Why hardware-agnostic isn't the same as lowest-common-denominator | SCALE - A better CUDA toolchain. Faster, on any GPU.

Part 4 of a series on 'why Spectral exists', ~10 minute read.

Part 3 argued that the CUDA programming model is more general than the hardware it grew up on, and that the gap between the hardware it can target and the hardware it was designed for is the work. That argument has a cost attached to it, and a careful reader will already be reaching for the bill.

The objection goes like this. The moment you commit to running across hardware from more than one vendor, you have committed to expressing your program in terms of what those vendors have in common. Anything one architecture can do that the others can't is off the table, because the abstraction has to hold for all of them. So a cross-vendor system is a lowest-common-denominator system by construction, and lowest-common-denominator means slow. You can have portability or you can have peak performance. SCALE has chosen portability, and the performance tax is the price.

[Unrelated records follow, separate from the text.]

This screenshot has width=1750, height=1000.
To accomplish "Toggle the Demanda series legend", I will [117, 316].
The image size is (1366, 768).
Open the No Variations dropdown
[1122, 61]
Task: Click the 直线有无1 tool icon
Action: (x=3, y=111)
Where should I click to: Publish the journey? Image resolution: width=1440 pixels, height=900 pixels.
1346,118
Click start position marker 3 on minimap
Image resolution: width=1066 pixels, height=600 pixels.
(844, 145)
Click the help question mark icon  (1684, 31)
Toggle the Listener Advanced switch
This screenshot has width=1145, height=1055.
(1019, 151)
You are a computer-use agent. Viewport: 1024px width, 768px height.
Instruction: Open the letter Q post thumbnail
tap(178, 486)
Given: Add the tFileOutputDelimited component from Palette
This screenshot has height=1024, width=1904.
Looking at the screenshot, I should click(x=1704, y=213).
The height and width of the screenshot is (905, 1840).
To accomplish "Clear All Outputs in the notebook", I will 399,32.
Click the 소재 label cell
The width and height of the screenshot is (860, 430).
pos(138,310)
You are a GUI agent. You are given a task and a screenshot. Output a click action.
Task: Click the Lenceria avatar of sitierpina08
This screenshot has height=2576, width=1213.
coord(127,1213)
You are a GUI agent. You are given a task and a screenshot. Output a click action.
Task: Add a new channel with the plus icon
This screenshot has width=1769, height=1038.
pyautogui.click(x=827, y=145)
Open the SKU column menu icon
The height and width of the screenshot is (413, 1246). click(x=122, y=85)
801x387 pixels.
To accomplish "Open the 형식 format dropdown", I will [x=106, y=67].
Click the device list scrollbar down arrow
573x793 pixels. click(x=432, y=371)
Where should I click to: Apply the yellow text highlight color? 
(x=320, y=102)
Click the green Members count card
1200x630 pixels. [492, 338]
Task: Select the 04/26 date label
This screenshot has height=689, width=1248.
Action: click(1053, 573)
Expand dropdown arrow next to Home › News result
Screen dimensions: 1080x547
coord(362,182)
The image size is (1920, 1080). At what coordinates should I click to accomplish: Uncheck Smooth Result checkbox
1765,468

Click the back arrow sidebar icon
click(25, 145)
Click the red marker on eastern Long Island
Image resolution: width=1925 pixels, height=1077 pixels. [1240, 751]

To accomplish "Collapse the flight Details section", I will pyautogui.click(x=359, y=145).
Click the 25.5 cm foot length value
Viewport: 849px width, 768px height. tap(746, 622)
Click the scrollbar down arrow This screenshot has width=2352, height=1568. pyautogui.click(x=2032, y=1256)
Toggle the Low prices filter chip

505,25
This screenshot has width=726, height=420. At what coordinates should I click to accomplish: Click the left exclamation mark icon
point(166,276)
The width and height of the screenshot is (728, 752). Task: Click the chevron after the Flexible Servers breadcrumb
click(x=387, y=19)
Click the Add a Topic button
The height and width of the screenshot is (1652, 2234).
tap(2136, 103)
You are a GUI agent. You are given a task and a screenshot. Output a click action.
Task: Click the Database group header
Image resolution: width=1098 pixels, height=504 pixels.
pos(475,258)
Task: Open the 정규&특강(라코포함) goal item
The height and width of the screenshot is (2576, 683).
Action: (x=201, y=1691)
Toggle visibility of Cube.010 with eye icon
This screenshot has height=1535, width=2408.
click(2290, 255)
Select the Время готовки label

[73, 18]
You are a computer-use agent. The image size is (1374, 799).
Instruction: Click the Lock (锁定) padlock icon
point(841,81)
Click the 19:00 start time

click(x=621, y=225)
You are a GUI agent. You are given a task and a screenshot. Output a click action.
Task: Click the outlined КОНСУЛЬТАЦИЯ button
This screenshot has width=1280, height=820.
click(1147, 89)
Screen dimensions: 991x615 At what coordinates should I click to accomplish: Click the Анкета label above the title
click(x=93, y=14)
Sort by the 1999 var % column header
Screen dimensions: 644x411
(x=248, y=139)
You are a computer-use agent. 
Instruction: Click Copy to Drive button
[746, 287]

This is the most serious thing a technical investor or a competitor will say about what we do, and they are right about a whole category of systems. They are wrong about ours, and the reason they're wrong is the entire engineering bet. This post is about the difference.

Two things called portable

The word "portable" covers two mechanisms that have almost nothing in common, and the objection is true of one of them.

The first is portability by abstraction. You define a layer that sits above the hardware, you target the layer, and at runtime something maps the layer onto whatever machine you happen to be on. An interpreter does this. A runtime shim does this. A naive source-to-source translator does this. The layer can only express what every target supports, because it has no knowledge of the specific machine at the point where the program is written — that knowledge arrives too late to change the code. This is genuinely lowest-common-denominator, and it genuinely costs performance. The objection describes it perfectly.

The second is portability by compilation. You transform the program into a representation that preserves its structure, and then you generate native code for each target separately, with full knowledge of that target, ahead of time. The representation is shared; the code that comes out the other end is not. Nothing about the program is pinned to the intersection of what the targets have in common, because the decisions that matter are made per target, after the target is known.

These two things get filed under the same word, and the objection quietly assumes the first when the system in question is the second. SCALE is the second. Everything else in this post follows from that.

The LLVM proof

The cleanest way to see that cross-vendor and native-quality aren't in tension is to look at a place where the argument has already been settled, by twenty years of production use, in a system nobody accuses of being slow.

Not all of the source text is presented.